Check this out kid, I can’t even run that good. Sure, you figure with big-ass back legs like this I can jack rabbit all around. Well I’m no freakin’ jack-rabbit! I’m not a hare dude. Now a hare was designed to outrun foxes and shit. That’s Bugs Bunny. You see, the crime behind that misrepresentative cartoon is the disinformation it puts out to children in the form of equating a bunny with the athletic ability of a hare. Shit, I run fifty yards and I’m out of gas—time to hide—but I’m white!
Dude I’m not living long around here. I do not even have hands, not even claw-like approximations of an opposable thumb and dexterous digit arrangement. Now, I was just going to say that it sucks because I couldn’t wipe my ass. But that actually brings up the best part about being a rabbit. Look, it just comes out in solid pellets, like this one—oops six—that I laid on your yellow shirt right here, just like laying eggs, no fuss no muss.
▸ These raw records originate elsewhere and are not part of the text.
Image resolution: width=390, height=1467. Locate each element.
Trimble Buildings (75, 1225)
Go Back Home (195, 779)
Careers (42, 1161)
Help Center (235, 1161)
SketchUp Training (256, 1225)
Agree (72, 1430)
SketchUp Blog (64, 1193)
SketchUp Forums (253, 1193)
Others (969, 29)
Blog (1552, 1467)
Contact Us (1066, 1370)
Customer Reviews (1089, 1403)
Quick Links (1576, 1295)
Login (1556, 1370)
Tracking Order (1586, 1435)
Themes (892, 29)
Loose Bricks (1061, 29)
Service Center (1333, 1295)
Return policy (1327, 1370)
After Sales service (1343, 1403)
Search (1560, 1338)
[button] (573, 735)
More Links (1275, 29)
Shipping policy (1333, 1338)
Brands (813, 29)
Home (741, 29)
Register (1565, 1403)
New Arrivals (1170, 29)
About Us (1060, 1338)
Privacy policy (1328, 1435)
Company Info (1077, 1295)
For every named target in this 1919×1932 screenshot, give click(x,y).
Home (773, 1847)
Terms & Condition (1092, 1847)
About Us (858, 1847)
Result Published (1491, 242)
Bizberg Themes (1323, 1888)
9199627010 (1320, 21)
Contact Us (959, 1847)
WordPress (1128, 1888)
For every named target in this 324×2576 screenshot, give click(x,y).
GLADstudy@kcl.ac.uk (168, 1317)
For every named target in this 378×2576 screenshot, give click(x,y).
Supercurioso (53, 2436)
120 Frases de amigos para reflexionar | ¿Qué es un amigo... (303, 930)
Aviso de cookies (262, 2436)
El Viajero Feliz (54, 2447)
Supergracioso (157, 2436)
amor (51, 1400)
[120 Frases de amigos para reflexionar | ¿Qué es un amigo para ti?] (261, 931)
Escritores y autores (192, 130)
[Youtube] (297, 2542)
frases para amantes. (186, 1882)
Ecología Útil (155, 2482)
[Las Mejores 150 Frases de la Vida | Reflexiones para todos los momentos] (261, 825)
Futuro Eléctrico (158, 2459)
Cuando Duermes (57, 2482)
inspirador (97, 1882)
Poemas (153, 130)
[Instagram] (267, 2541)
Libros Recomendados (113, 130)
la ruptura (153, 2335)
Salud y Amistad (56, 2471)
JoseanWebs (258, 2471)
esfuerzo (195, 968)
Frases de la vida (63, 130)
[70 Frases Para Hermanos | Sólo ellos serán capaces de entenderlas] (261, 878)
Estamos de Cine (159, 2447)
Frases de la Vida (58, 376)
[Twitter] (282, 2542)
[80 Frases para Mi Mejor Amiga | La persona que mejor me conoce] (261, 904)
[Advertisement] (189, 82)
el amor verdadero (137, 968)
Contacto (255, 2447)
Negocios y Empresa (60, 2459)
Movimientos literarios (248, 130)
Tamar was up shaking off his shirt.
That’s gross you mad little pooper!
The rabbit changed the subject, like Dad did when he got in trouble with Mom, Let’s go now. No time to waste dumbass.
Tamar was still afraid, Are you sure?
The rabbit looked up at him, swiveled his ears all around, and twitched his whiskers, All clear kid, let’s rock and roll.
They were both running back the way Tamar and the Simpson Boys had come. Tamar saw his book-bag and went to pick it up and the rabbit admonished him, Dude, my fat ass is already gassed out. You’re going to need to carry me. Leave that. Besides, if they see your bag is gone they will head right for your house. Leave it here and they’ll keep looking for you.
Okay Mister Rabbit—or is it Joey? Do you want me to call you Joey?
I don’t give a shit kid. Just get me out of here.
Tamar snapped up Mister Joey Rabbit and sprinted up the path and out onto Beadle Street, and headed home at a fast walk as soon as they were out from underneath the looming trees of Stoner Park.
The rabbit, despite having just been liberated from an ecosystem seemingly designed to kill him, was still not apparently pleased, Hey kid, watch out for the groin. No copping a feel alright.